大好きな君へ。
一緒に暮らしたいけど……
 ハローワークに行こうとエンジンをかけた。

大学へと向かう途中にあることは知っていた。
でも就職活動は学校の提示板からだとばかり思い込んでいたのだ。


ハローワークのイメージは、転職探しか失業保険の窓口だけだったのだ。




 でも背に腹は代えられない。
僕はそれだけ追い詰められていたのだ。


優香は卒業までにはまだ時間はあると言った。
僕もそう思っていた。
でも連敗続きで遂に痺れをきらしたんだ。


昨日又、レターボックスに不採用通知が届けられていた。


こうなったらもう何でもいいと思った。

そんな時に浮かんだのが彼処だったのだ。


確かに大手企業の就活解禁は八月一日からだ。
だから滑り止めの中小企業の内定欲しさに右往左往始めたのだ。


元々其処狙いの僕達はそんなとばっちりを受ける羽目になっていたのだった。


リクルートスーツとネクタイは叔父から借りた。
タイムマシンがあったら何処の時代に行きたい?
そんな突飛な質問にも精一杯答えてきた。
だから今が痛いんだ。




 ハローワーク手前の信号機の下にに駐車場入り口と書かれた看板があった。

僕は颯爽と其処を曲がった。
でも其処にはハローワークは無かった。
仕方ないので小道に入ったら、歩道に出ていた。
そのまま走行したら違反になるので仕方なくバイクを押して転がした。

どうやら其処は、ハローワークに繋がる歩道だったようだ。


実は僕。
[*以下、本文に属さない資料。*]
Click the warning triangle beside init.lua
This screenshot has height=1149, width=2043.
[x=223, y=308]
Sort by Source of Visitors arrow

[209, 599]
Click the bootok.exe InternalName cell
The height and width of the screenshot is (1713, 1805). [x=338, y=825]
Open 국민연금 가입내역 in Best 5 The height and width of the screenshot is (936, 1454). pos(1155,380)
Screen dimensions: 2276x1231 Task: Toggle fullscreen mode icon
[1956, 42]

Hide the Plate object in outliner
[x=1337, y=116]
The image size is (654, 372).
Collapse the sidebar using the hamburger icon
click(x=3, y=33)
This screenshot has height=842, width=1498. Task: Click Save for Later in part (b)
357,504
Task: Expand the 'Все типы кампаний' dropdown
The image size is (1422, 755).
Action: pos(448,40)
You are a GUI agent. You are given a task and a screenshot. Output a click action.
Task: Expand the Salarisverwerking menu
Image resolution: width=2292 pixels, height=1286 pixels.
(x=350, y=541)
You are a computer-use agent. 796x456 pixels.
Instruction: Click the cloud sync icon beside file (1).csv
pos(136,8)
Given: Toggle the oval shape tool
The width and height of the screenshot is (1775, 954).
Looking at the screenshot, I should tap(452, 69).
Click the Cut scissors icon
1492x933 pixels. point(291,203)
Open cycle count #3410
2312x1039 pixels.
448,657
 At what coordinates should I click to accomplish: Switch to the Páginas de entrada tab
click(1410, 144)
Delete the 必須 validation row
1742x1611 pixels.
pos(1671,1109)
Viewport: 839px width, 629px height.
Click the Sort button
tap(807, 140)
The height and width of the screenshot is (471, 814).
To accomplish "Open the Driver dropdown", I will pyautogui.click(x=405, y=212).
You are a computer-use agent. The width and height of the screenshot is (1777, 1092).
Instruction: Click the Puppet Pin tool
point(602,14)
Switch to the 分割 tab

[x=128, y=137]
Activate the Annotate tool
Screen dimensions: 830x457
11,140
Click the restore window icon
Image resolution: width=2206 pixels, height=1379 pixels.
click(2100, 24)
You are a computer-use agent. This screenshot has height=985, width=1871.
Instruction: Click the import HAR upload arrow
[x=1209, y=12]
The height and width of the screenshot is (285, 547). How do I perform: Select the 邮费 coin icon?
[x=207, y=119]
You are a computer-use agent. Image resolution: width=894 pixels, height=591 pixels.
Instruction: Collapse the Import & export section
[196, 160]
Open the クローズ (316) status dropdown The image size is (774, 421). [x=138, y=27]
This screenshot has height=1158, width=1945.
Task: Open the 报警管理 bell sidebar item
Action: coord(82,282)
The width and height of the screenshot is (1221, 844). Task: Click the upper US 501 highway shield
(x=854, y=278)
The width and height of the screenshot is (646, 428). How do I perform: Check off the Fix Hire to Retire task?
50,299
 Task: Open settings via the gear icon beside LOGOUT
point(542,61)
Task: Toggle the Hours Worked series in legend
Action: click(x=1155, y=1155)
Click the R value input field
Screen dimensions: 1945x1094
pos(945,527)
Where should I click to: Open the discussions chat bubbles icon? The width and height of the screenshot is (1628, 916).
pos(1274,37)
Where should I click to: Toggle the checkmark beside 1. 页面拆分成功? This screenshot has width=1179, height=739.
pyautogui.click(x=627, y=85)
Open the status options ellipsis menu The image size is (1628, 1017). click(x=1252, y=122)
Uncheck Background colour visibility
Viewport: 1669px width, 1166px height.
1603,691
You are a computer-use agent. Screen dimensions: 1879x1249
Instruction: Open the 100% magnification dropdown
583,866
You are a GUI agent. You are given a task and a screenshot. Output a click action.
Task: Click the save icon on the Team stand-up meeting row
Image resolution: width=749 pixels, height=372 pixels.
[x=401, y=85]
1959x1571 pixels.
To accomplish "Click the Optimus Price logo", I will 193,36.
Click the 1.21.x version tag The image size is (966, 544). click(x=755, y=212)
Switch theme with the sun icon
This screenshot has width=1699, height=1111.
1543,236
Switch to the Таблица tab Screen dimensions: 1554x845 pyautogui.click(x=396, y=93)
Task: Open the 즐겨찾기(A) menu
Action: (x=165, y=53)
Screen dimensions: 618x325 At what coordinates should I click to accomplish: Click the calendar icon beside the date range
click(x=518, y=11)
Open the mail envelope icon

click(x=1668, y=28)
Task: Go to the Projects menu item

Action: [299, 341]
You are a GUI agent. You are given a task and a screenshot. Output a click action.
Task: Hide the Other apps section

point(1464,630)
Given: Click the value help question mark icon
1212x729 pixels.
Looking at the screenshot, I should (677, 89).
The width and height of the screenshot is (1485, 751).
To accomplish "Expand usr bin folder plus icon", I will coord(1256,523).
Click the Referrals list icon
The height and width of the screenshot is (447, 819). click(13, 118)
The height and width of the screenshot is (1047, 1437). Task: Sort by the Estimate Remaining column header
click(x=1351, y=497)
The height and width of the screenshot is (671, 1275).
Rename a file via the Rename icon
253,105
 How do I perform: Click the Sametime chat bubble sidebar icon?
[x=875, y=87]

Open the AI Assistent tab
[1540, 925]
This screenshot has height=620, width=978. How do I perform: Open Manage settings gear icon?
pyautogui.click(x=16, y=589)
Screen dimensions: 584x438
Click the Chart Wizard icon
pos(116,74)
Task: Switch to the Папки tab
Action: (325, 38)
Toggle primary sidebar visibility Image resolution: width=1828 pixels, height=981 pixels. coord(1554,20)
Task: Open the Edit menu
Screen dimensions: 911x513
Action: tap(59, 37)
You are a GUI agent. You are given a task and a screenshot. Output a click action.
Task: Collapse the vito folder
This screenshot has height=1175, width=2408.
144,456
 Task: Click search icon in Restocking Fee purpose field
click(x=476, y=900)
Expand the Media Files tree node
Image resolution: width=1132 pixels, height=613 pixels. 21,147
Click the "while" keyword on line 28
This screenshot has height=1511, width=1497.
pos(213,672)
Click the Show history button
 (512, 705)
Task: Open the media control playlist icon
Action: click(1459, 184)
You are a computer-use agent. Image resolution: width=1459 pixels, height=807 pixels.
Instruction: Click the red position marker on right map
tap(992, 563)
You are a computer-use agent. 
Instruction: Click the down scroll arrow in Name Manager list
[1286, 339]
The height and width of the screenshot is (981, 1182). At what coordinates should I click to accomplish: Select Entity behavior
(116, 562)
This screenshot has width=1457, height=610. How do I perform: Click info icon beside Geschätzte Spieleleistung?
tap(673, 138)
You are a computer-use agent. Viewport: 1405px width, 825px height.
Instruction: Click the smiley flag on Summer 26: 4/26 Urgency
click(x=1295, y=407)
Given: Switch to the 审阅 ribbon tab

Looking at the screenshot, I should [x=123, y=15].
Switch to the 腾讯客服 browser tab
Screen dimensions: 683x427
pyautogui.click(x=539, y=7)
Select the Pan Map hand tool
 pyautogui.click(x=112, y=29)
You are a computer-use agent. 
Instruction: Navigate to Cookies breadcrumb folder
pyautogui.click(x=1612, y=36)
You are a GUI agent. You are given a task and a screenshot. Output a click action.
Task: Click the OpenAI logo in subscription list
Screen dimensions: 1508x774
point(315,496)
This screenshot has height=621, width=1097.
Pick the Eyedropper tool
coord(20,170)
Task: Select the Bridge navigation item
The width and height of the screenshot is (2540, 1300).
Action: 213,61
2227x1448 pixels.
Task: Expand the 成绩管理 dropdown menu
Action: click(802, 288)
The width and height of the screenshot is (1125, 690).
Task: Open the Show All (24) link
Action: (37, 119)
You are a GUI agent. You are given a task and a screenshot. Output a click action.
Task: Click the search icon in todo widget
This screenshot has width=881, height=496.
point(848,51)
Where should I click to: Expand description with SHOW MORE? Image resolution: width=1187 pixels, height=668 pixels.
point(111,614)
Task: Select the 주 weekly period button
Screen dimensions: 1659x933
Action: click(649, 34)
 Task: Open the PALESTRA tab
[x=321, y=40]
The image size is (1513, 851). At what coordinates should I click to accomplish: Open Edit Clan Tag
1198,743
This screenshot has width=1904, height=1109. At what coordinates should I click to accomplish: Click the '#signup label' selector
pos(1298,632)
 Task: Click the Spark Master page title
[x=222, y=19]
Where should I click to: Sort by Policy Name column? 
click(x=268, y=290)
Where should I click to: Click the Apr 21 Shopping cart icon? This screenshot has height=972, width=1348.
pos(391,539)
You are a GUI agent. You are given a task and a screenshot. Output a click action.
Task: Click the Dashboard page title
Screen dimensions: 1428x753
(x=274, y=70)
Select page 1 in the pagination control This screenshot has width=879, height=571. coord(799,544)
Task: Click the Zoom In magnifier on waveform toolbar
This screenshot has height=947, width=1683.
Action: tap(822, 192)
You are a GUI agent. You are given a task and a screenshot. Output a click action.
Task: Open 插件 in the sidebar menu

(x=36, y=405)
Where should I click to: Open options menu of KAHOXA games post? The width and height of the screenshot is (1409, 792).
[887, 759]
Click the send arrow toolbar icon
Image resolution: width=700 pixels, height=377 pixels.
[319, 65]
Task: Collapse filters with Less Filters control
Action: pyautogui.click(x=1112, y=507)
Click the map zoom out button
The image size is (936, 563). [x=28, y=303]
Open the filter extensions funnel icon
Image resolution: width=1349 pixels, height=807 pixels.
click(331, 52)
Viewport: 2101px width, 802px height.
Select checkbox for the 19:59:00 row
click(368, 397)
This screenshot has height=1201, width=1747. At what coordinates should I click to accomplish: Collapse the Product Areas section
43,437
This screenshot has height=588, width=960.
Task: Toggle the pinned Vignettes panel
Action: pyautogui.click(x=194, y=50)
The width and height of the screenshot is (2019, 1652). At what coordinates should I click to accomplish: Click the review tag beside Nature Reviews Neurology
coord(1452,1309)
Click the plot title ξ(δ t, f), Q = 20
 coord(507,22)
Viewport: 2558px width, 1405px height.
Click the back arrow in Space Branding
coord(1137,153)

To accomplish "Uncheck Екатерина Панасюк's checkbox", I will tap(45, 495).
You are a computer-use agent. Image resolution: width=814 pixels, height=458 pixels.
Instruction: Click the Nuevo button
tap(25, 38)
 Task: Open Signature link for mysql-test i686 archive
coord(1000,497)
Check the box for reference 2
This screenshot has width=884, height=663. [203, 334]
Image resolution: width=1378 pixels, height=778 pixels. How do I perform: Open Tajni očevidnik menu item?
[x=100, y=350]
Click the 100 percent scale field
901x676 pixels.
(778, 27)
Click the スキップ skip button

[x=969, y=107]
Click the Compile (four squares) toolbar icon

ハローワークって初めてなんだ。
だから看板についつられてしまったのだった。




 やっとの思いでハローワークの駐輪場にバイクを止め、何とか入り口まで辿り着いた。


自分の無知に棚に上げて、新卒者の就職探しは大変だ。
と改めて思った。


日曜版の新聞の折り込みチラシには沢山の企業名がある。
以前に比べたら枚数自体は少なくなった気がするけど……


でもそれには今欲しい人材探ししか載っていないようだ。
だから、学校の掲示板か個別相談で対処するしかなかったのだ。


本当にヤバいと思っていた。
そんな時に此処が思い浮かんだのだ。


まさに地獄に仏。捨てる神ありゃ拾う神あり。の心境だった。




 入り口から自動ドアへと向かう空間の壁のボードに幾つもの紙が貼ってあった。


良く見ると全てが棒磁石で止められているようだ。

きっと此処から受け付けに持って行っても良いのだろうと思った。


それはフレッシュ求人と書かれていた。